We have also used it in more than 50 hair transplantation patients for correction after strip harvesting in the occipital area. We have not yet published these results but we found quite an effect in most cases, although we have not seen it to totally prevent scar widening in all cases. But we feel that we have been able to achieve quite an improvement in most cases. In most of these cases, despite excision of the widened scar, proper undermining, and proper suturing in two or three layers with the best plastic surgery techniques, patients still developed a disturbingly widened scar.
We have been using the Nordström suture totally buried in more than 200 patients and we have not seen any infection that has necessitated any removal of the device so far.
I feel that there is some increased risk of infection, due to the foreign body inserted in the tissues. We have not seen any local negative reaction to it in the tissues. In our cases we have not seen any other type of reaction or any reaction that would have necessitated the removal of the device. Technically it is important to insert it deep enough in the tissues so that the tension used in the suture does not pull it through the tissues out through the surface. Normal good sterility in handling the device and proper gentle tissue handling is essential to decrease the risk of infections.

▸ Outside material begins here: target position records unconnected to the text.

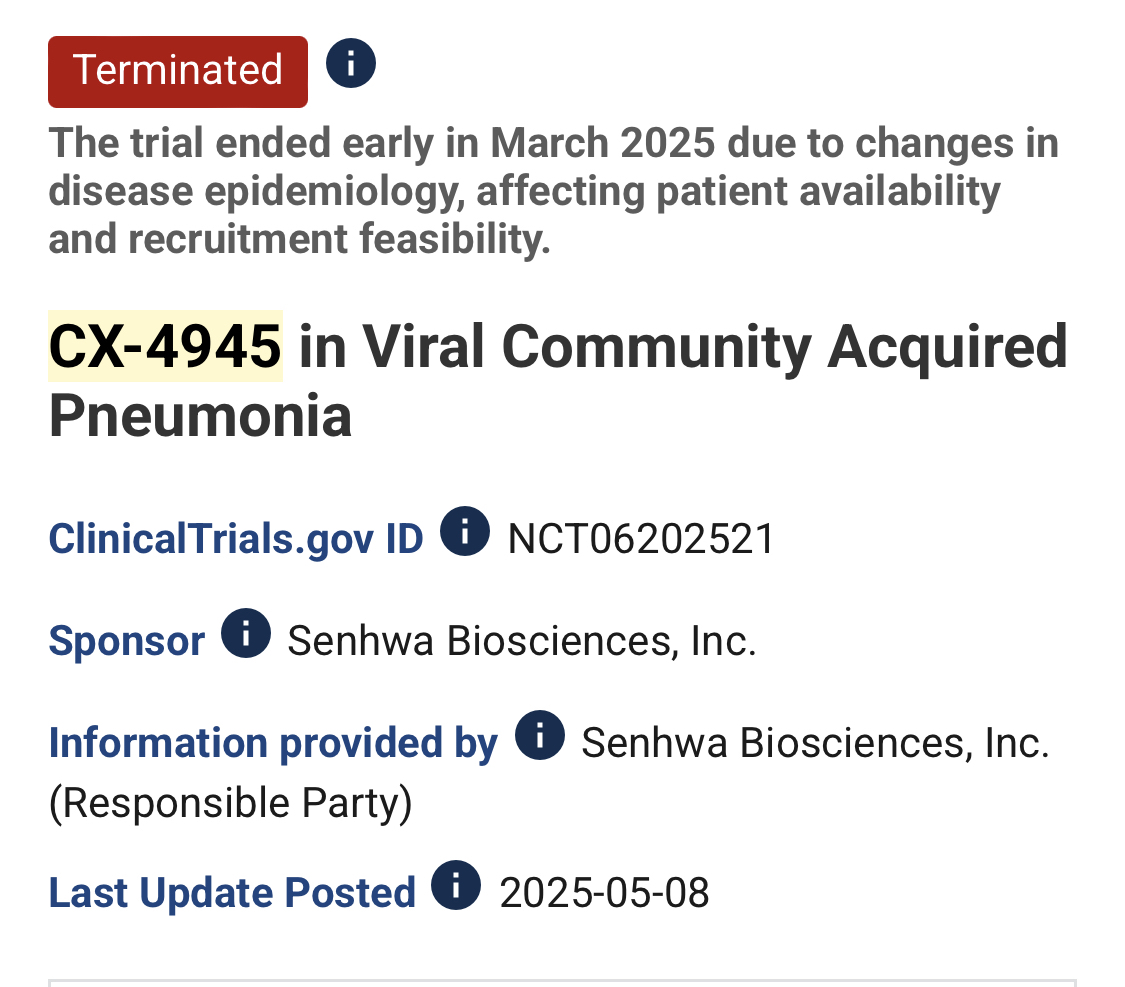Click the NCT06202521 identifier
This screenshot has height=987, width=1125.
click(641, 539)
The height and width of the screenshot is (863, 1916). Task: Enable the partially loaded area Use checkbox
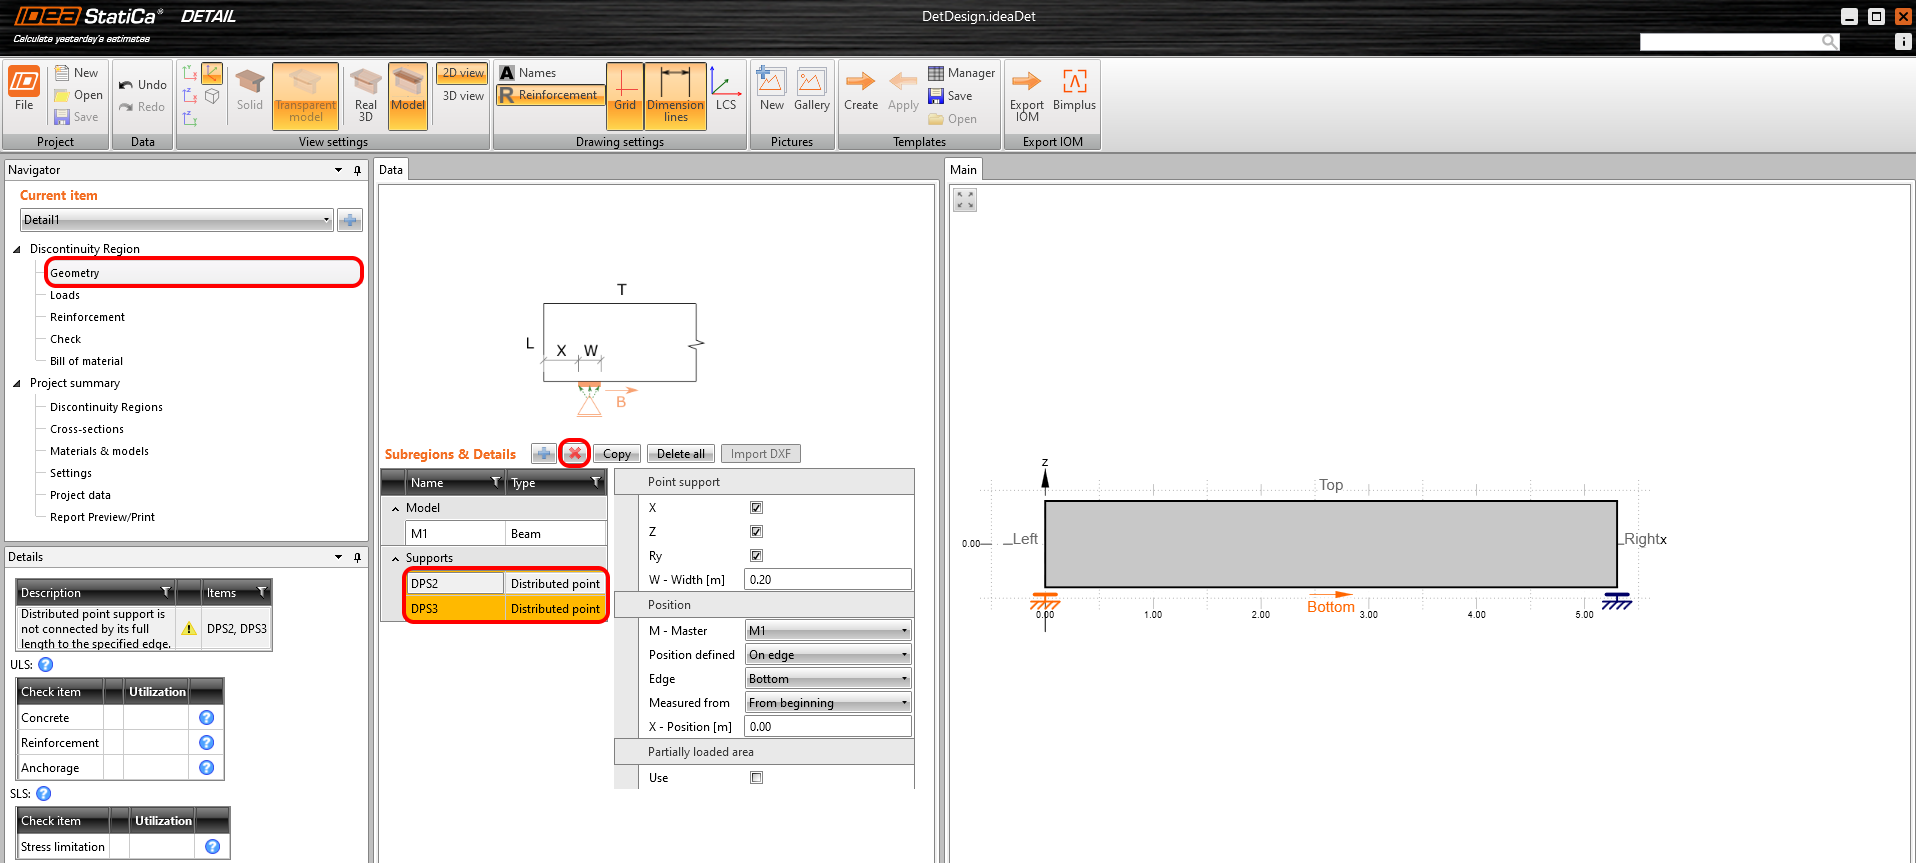[756, 778]
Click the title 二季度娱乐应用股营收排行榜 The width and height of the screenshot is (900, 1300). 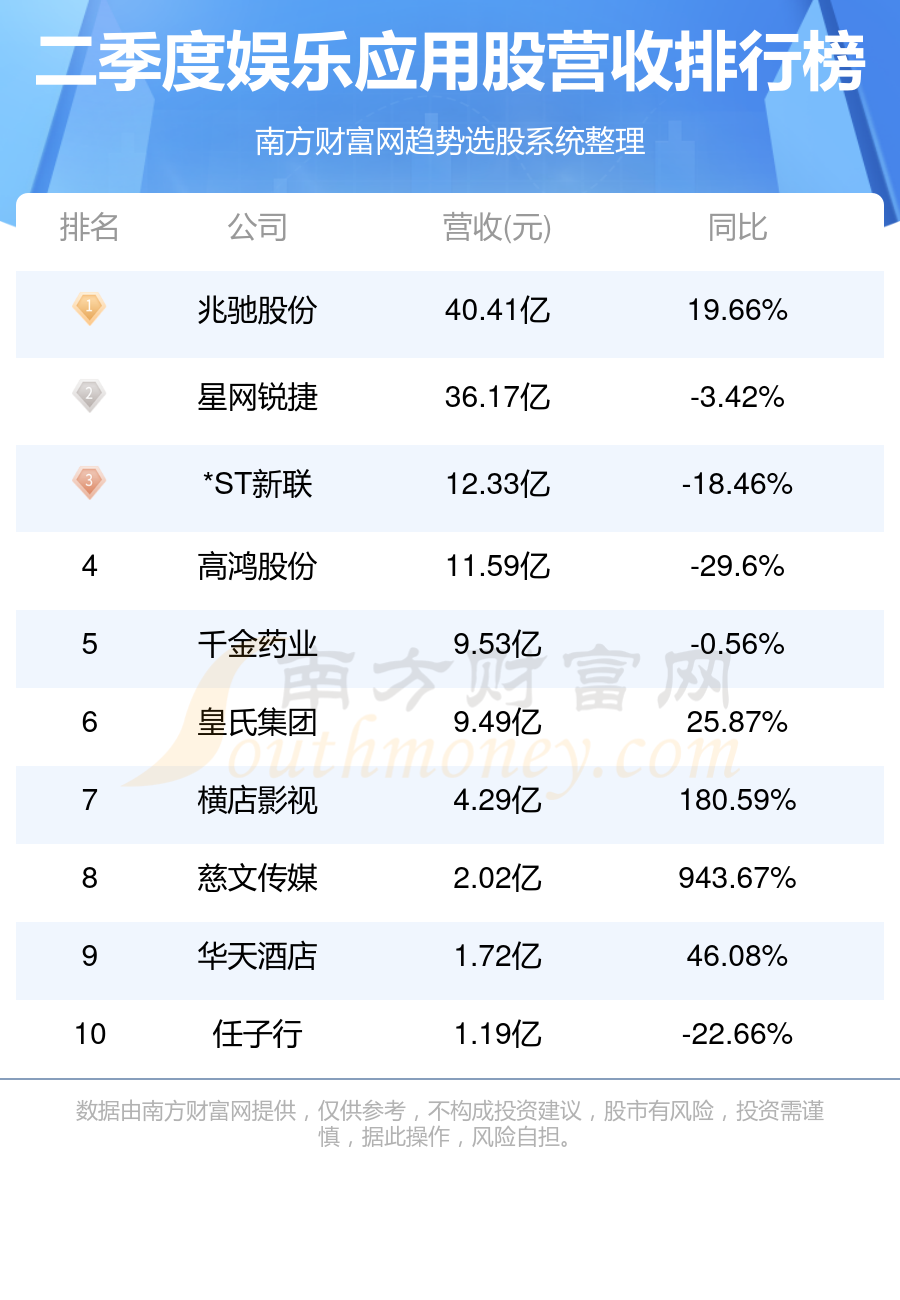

The material is very sensitive to sharp edges so you have to be very careful not to hit it with a needle or knife when it is placed as it will very easily tear from such a trauma to its surface.
When suturing or closing tissues under tension the sutures will migrate. This also happens with the Nordström suture. The collagen and the tissues on the tension side will resorb and there will be a deposition of collagen on the other side. In this situation there is always a migration of the sutures even with permanent sutures in a tension situation, and when the migration has started to pull the surface enough it leads to scar widening. Only when the scar has gained sufficient tensile strength, before the deeper sutures have migrated enough to create scar widening, will the scar not widen. The Nordström suture also migrates but when it migrates, due to its elasticity, it still retains tension that keeps the wound and scar area together as it has been stretched out for 100 to 300% percent. In this way it still supports the scar during its healing period for much longer time, and in many and most of the cases when it is properly used, it helps the scar to gain sufficient tensile strength to prevent scar widening before it has migrated too much. The period necessary for the surface to resist scar widening might be 6 weeks or more.
The author has the patent in most countries of the world for this suture and has a CE-number for commercial distribution in Europe.